In addition to the use of a suitable additive, an appropriate ratio of toluene/DMF solvent was important for obtaining control over the polymerization. A decrease of the ratio of DMF from 2/1 to 8/1 v/v resulted in an improvement of the controllability to yield polymers with narrower MWDs both in the absence and presence of Ph₃P (entries 2 and 4). In particular, a small M_w/M_n ratio of 1.13 was attained in the reaction when using Ph₃P in toluene/DMF at 8/1 v/v. A ¹H NMR analysis of the products revealed that the functionality of the carbon–bromine bond at the propagating chain end (ω-end) depended on the solvents employed. In a solvent mixture with a larger DMF ratio, the carbon–bromine bond at the propagating chain end gradually decomposed through the elimination reaction of hydrogen bromide to give an olefin structure. In a past study, an elimination reaction of hydrogen bromide from 1-phenylethyl bromide was reported to occur to generate styrene in polar solvents, such as acetonitrile and nitromethane, upon heating.³⁶ DMF also promoted the elimination reaction in a similar way. The solvent nucleophilically attacks the carbon atom attached to the bromine atom to promote the elimination reaction. DMF was found to be indispensable for controlled polymerization because the reaction in toluene alone resulted in products with negligible carbon–bromine ends and with a high olefin ratio. The carbon–bromine ends were heterolytically cleaved to generate carbocationic species through the abstraction of the bromide anion on the Lewis acidic site of Fe₃O₄ because the suppression of the Lewis acidity was insufficient in the absence of DMF, which is a relatively strong Lewis base. Such heterolytic cleavage was followed by the β-proton elimination reaction to give the olefin chain end.

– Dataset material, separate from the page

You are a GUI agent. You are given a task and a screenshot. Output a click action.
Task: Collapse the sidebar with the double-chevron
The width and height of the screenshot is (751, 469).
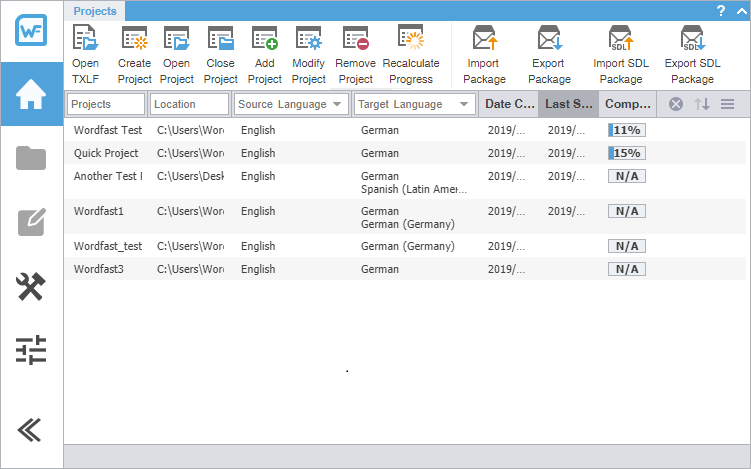pyautogui.click(x=31, y=428)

The present system was also effective for controlled radical polymerization of MMA. The polymerization of MMA smoothly proceeded to yield a polymer with a unimodal MWD in the presence of Ph₃P in toluene/DMF (8/1 v/v; entry 15; see Fig. S1 in the ESI† for the MWD curves), i.e., under the conditions that are suited for the polymerization of styrene. However, DMF was not necessary unlike the case of styrene (entry 16; Fig. S1†), potentially because the carbon–bromine bond at the propagating end derived from MMA does not heterolytically cleave due to the non-polymerizability of MMA in a cationic mechanism. In addition, the reaction in the absence of Ph₃P resulted in a worse-controlled reaction to give a product with a bimodal MWD (entry 17). Moreover, polymers with MW much higher than the theoretical values were obtained in the presence of trialkylphosphines (entries 18 and 19), in a manner similar to the polymerization of styrene. The results indicate that the reaction conditions need to be suitably tuned depending on monomers employed.

The reusability of Fe₃O₄ was examined under the most appropriate reaction conditions, as described above (Fig. 1). After the first use of Fe₃O₄ for the polymerization of styrene (red symbols), Fe₃O₄ was isolated from the product and residue solution with the use of a magnet (Scheme 1B). Subsequently, the Fe₃O₄ was washed with solvents and dried under reduced pressure for reuse in the polymerization reaction. The recovered Fe₃O₄ retained the activity to induce polymerization of styrene (blue symbols) in a manner similar to the reaction using fresh Fe₃O₄. The M_n values of the product polymers increased linearly along the theoretical line, suggesting the occurrence of highly controlled polymerization. Furthermore, the third use of Fe₃O₄ (green symbols) exhibited polymerization results comparable with those of the fresh and once-recovered counterparts. The slightly lower polymerization rates at the initial stages of the reaction with the recovered catalysts stem from the partial loss of activity on the Fe₃O₄ surface due to oxidation during the recovery steps.

Fig. 1 Reuse of Fe₃O₄ in radical polymerization of styrene: (A) time–conversion curves, (B) M_n and M_w/M_n values, and (C) MWD curves for the polystyrenes obtained with the fresh Fe₃O₄: [styrene]₀ = 4.0 M, [EBPA]₀ = 40 mM, [Fe₃O₄]₀/[EBPA]₀ = 2, [Ph₃P]₀ = 20 mM, in toluene/DMF (8/1 v/v) at 80 °C.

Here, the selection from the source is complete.